┏━━

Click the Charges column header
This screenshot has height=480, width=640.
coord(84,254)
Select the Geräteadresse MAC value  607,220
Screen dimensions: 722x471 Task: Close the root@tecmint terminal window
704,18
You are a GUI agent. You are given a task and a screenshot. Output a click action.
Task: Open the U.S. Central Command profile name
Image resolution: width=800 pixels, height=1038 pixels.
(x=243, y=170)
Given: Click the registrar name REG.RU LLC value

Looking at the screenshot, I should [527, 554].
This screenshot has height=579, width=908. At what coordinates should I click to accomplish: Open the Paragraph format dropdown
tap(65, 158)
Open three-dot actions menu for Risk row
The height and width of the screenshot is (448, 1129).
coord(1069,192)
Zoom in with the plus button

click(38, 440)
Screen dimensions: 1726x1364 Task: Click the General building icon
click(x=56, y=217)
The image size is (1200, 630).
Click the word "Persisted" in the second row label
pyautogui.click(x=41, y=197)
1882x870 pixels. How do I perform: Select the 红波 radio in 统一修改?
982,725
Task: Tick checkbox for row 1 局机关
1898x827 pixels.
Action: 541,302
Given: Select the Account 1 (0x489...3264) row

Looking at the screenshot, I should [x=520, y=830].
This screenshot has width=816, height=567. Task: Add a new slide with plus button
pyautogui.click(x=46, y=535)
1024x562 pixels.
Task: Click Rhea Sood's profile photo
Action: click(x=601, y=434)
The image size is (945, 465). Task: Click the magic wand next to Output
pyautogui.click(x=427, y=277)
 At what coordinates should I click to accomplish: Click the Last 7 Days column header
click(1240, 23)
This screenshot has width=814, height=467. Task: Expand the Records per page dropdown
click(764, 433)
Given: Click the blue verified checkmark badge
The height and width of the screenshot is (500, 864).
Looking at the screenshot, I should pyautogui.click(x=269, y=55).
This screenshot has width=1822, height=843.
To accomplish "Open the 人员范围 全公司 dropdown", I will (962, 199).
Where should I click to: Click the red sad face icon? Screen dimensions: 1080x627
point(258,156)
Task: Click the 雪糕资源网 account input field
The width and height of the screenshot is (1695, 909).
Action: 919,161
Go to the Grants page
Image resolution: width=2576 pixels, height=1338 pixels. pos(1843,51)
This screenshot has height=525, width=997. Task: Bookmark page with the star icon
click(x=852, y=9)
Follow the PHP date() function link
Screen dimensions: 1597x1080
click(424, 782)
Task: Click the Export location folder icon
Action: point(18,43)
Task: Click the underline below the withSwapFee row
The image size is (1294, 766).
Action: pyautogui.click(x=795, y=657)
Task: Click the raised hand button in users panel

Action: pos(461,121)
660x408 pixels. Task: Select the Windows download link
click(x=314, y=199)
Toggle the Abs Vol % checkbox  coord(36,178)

┗━━

Exercise prompt: In full and without error, retype the entries above.

Solution:
Click the Charges column header
This screenshot has height=480, width=640.
coord(84,254)
Select the Geräteadresse MAC value  607,220
Screen dimensions: 722x471 Task: Close the root@tecmint terminal window
704,18
You are a GUI agent. You are given a task and a screenshot. Output a click action.
Task: Open the U.S. Central Command profile name
Image resolution: width=800 pixels, height=1038 pixels.
(x=243, y=170)
Given: Click the registrar name REG.RU LLC value

Looking at the screenshot, I should [527, 554].
This screenshot has height=579, width=908. At what coordinates should I click to accomplish: Open the Paragraph format dropdown
tap(65, 158)
Open three-dot actions menu for Risk row
The height and width of the screenshot is (448, 1129).
coord(1069,192)
Zoom in with the plus button

click(38, 440)
Screen dimensions: 1726x1364 Task: Click the General building icon
click(x=56, y=217)
The image size is (1200, 630).
Click the word "Persisted" in the second row label
pyautogui.click(x=41, y=197)
1882x870 pixels. How do I perform: Select the 红波 radio in 统一修改?
982,725
Task: Tick checkbox for row 1 局机关
1898x827 pixels.
Action: 541,302
Given: Select the Account 1 (0x489...3264) row

Looking at the screenshot, I should [x=520, y=830].
This screenshot has width=816, height=567. Task: Add a new slide with plus button
pyautogui.click(x=46, y=535)
1024x562 pixels.
Task: Click Rhea Sood's profile photo
Action: click(x=601, y=434)
The image size is (945, 465). Task: Click the magic wand next to Output
pyautogui.click(x=427, y=277)
 At what coordinates should I click to accomplish: Click the Last 7 Days column header
click(1240, 23)
This screenshot has width=814, height=467. Task: Expand the Records per page dropdown
click(764, 433)
Given: Click the blue verified checkmark badge
The height and width of the screenshot is (500, 864).
Looking at the screenshot, I should pyautogui.click(x=269, y=55).
This screenshot has width=1822, height=843.
To accomplish "Open the 人员范围 全公司 dropdown", I will (962, 199).
Where should I click to: Click the red sad face icon? Screen dimensions: 1080x627
point(258,156)
Task: Click the 雪糕资源网 account input field
The width and height of the screenshot is (1695, 909).
Action: 919,161
Go to the Grants page
Image resolution: width=2576 pixels, height=1338 pixels. pos(1843,51)
This screenshot has height=525, width=997. Task: Bookmark page with the star icon
click(x=852, y=9)
Follow the PHP date() function link
Screen dimensions: 1597x1080
click(424, 782)
Task: Click the Export location folder icon
Action: point(18,43)
Task: Click the underline below the withSwapFee row
The image size is (1294, 766).
Action: pyautogui.click(x=795, y=657)
Task: Click the raised hand button in users panel

Action: pos(461,121)
660x408 pixels. Task: Select the Windows download link
click(x=314, y=199)
Toggle the Abs Vol % checkbox  coord(36,178)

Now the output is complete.